Officially, Pinzón cannot offer opinions on issues such as the government’s FARC negotiations. “Of course, it is challenging to be a minister of defense during peace talks,” he said. “While I am responsible for national security, I must also support the strategy of President Santos and facilitate the steps to be taken toward peace.” He smiled. “I guess I am in a tough spot right now.”
As minster of defense, Pinzón cannot comment on nor participate in the peace negotiations. Members of the Armed Forces and National Police are also prohibited from publically opining on political matters, including the peace talks. As such, it is difficult to maintain morale among troops that continue to make sacrifices on the frontlines of the conflict. But Pinzón does the best he can. “I continue to tell [the troops] that it is their efforts that have weakened FARC to the point that they have been forced to the negotiation table,” he said. Pinzón has also secured millions of dollars in public funding to fortify rehabilitation centers for the wounded and to increase salaries for members of the Armed Forces and the National Police.
Despite the ongoing challenges of maintaining national security and the uncertainty surrounding the eventual outcome of the peace talks, Pinzón is optimistic about his country’s outlook. He is certain that Colombia will play an increasingly important role in the region in the coming years. From the military point of view—thanks in part to Plan Colombia, the $9 billion military and humanitarian aid program first approved during the Clinton administration—the Colombian military has already been sharing its experience and expertise with other nations. To date, it has trained over 24,000 members of the armed forces of 60 countries around the world in counterinsurgency, counter-drug trafficking, and humanitarian assistance, for example.
But beyond military cooperation and the war against drugs, Pinzón hopes that relations between Bogotá and Washington will strengthen. “First and foremost, we have the shared values of democracy, free markets, and personal liberties,” he says.
Pinzón also thinks that if diplomatic relations were fully normalized between Cuba and the United States, Cuba would finally tone down its anti-U.S. propaganda. So far, the Fidel and Raúl Castro administrations have successfully united insurgent factions and countries within Latin America—at least ideologically—by promoting a shared culture, such as “revolutionary” values, in a way that Washington has not. As a result, Colombia is literally surrounded by countries that not only remain critical of Colombia’s friendship with the United States but are sympathetic to the insurgent groups that once threatened to bring Colombia to its knees. Within that context, Colombia’s efforts to maintain strong relations with Washington and heal itself after decades of bloodshed, while in effect standing alone, are quite heroic.

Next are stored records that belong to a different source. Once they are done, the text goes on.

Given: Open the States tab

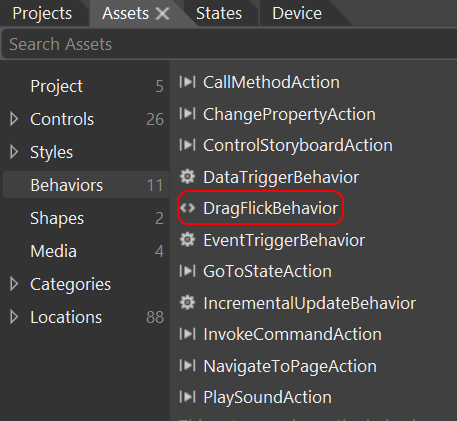Looking at the screenshot, I should [219, 14].
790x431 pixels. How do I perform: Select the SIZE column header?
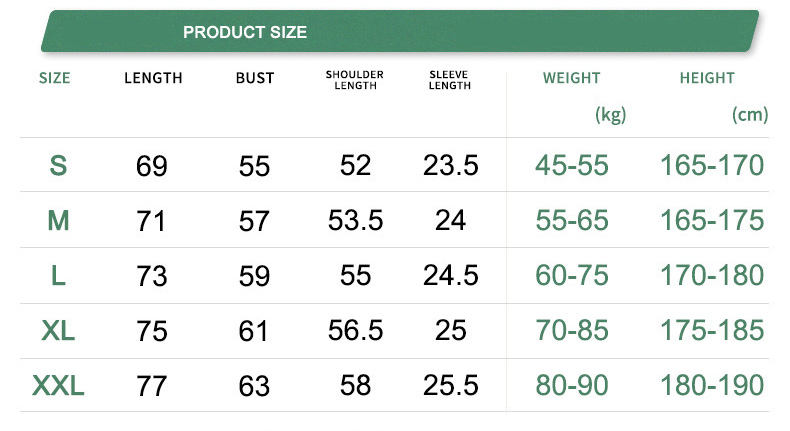pyautogui.click(x=55, y=78)
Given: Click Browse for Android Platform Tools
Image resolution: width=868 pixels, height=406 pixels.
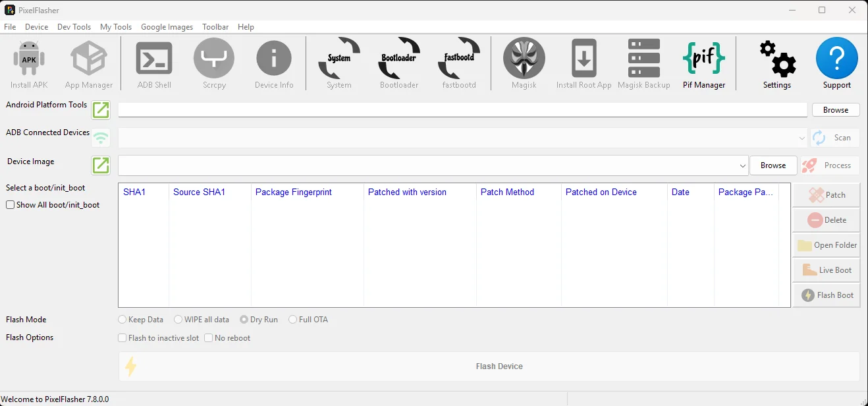Looking at the screenshot, I should 835,110.
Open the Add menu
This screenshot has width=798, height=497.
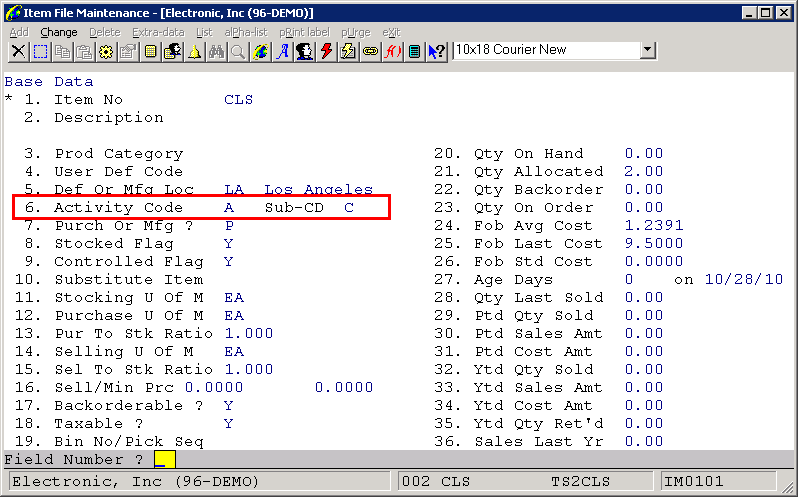point(18,32)
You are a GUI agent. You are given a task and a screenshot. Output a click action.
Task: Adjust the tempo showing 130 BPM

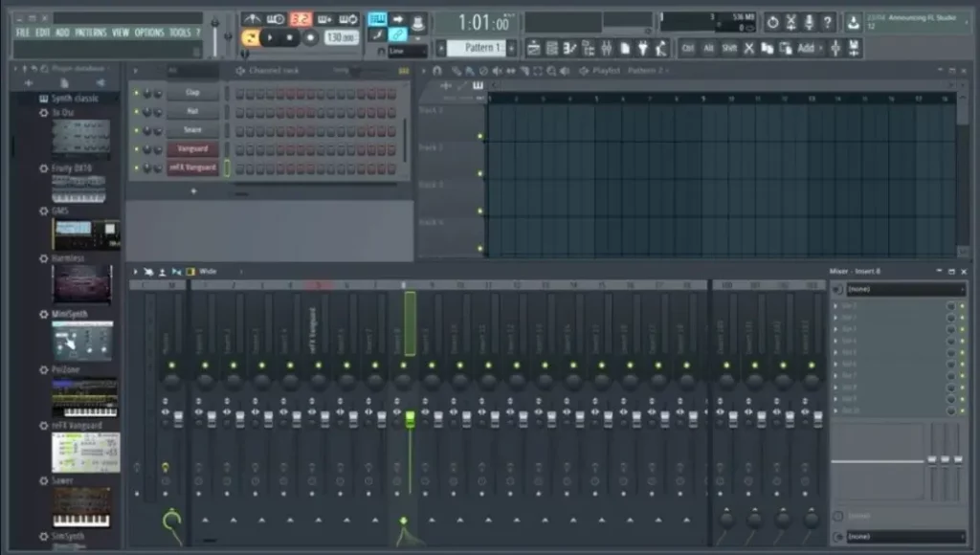point(337,36)
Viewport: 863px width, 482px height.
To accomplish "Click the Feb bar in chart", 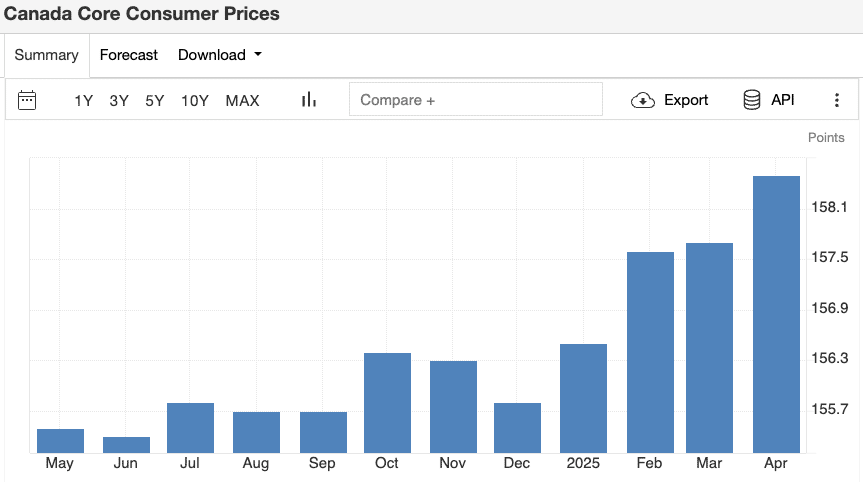I will [650, 353].
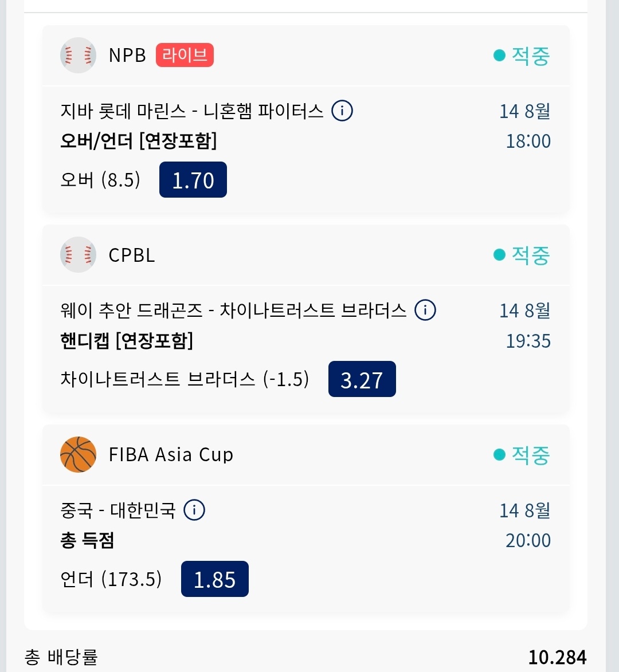Select the 1.70 odds button
Screen dimensions: 619x672
[x=193, y=179]
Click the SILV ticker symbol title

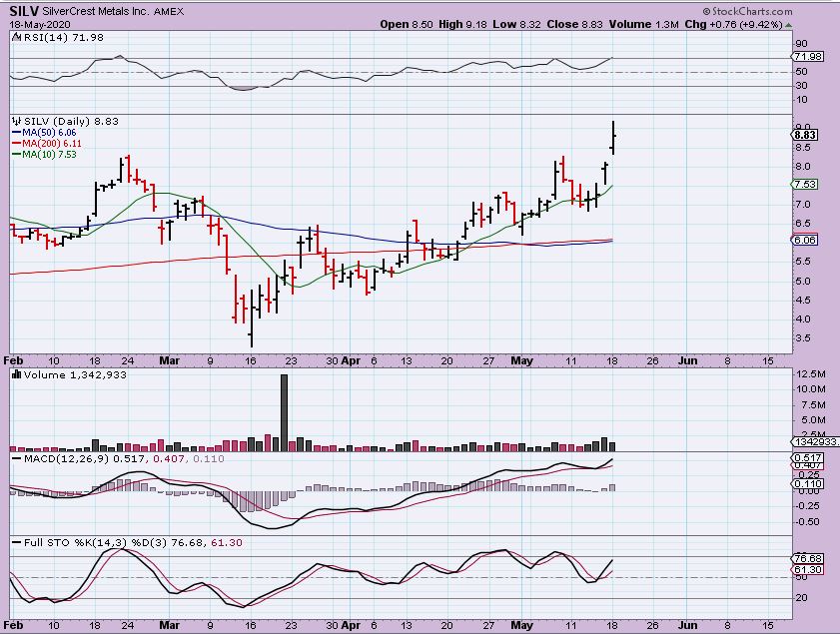click(27, 11)
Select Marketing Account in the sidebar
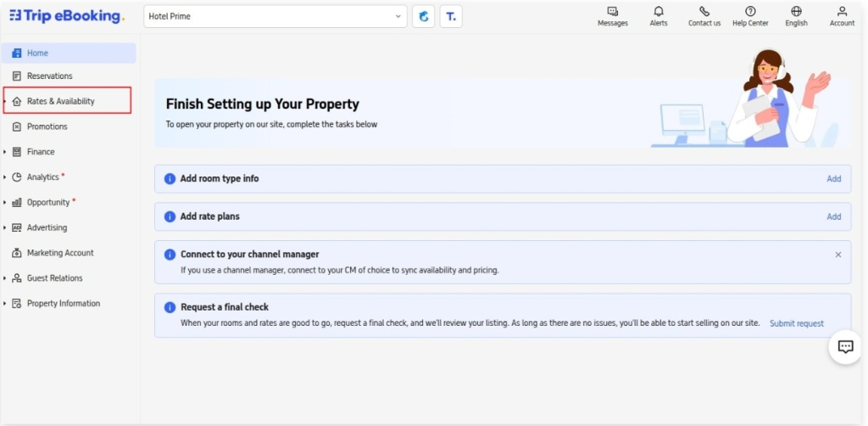This screenshot has height=426, width=868. (x=59, y=253)
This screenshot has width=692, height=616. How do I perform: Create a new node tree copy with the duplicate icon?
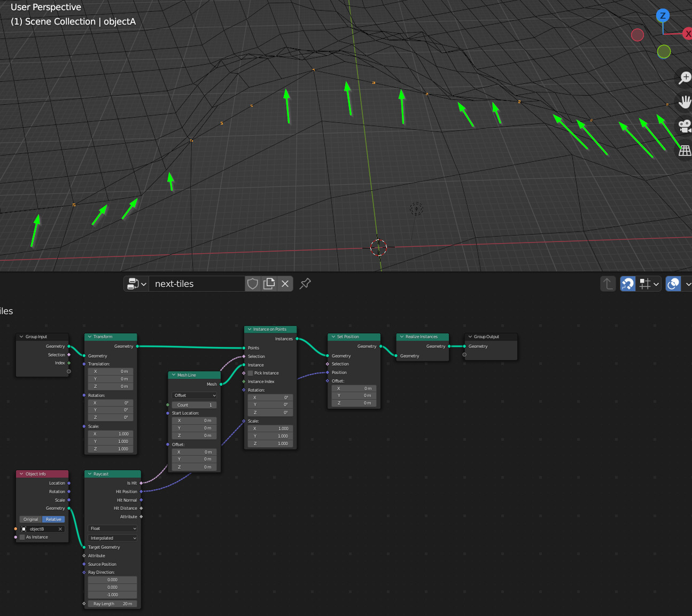tap(269, 284)
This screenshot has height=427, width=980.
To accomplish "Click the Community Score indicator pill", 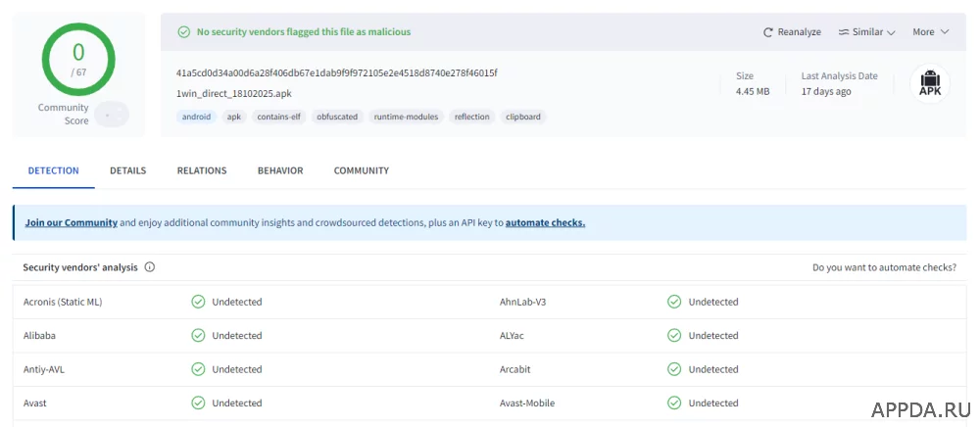I will (111, 115).
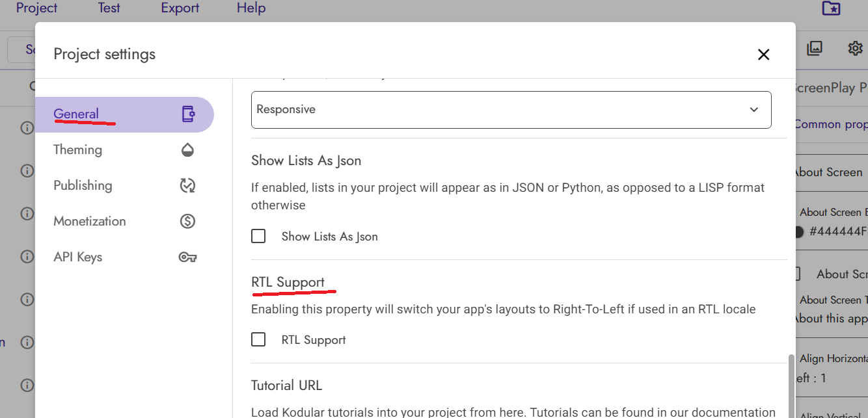Open the assets image icon in toolbar
The image size is (868, 418).
(x=815, y=48)
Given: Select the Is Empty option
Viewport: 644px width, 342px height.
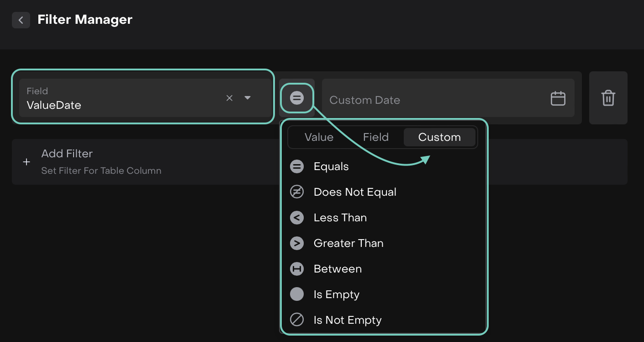Looking at the screenshot, I should 336,294.

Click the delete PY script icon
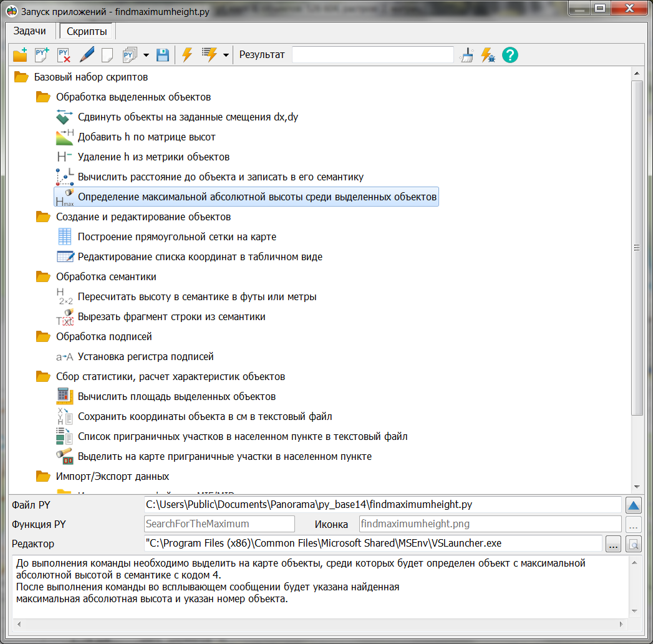tap(64, 55)
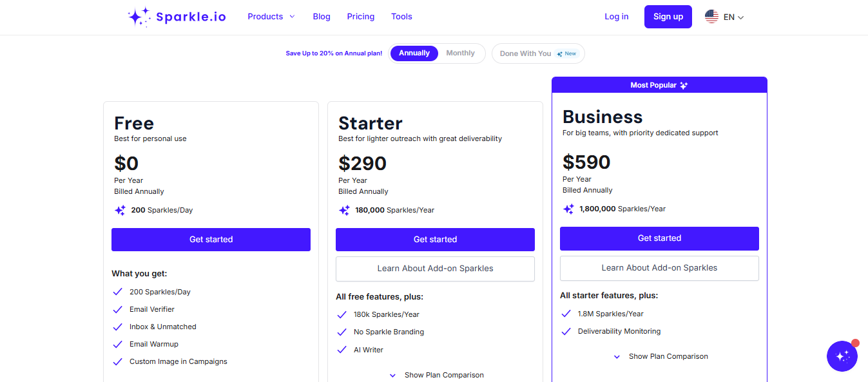Select Annually billing option
The height and width of the screenshot is (382, 868).
tap(414, 53)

Pinzón argues that, given the region’s abundant natural resources and its geographical proximity to the United States, with its fast-growing Hispanic population, lawmakers in Washington should not underestimate the importance of building a more united Americas with Colombia’s help. “A united Americas could truly prove to be a formidable force for good in the world,” he said. It seemed fitting, then, that after our interview, the Colombian press announced that Pinzón will soon be the new ambassador to the United States.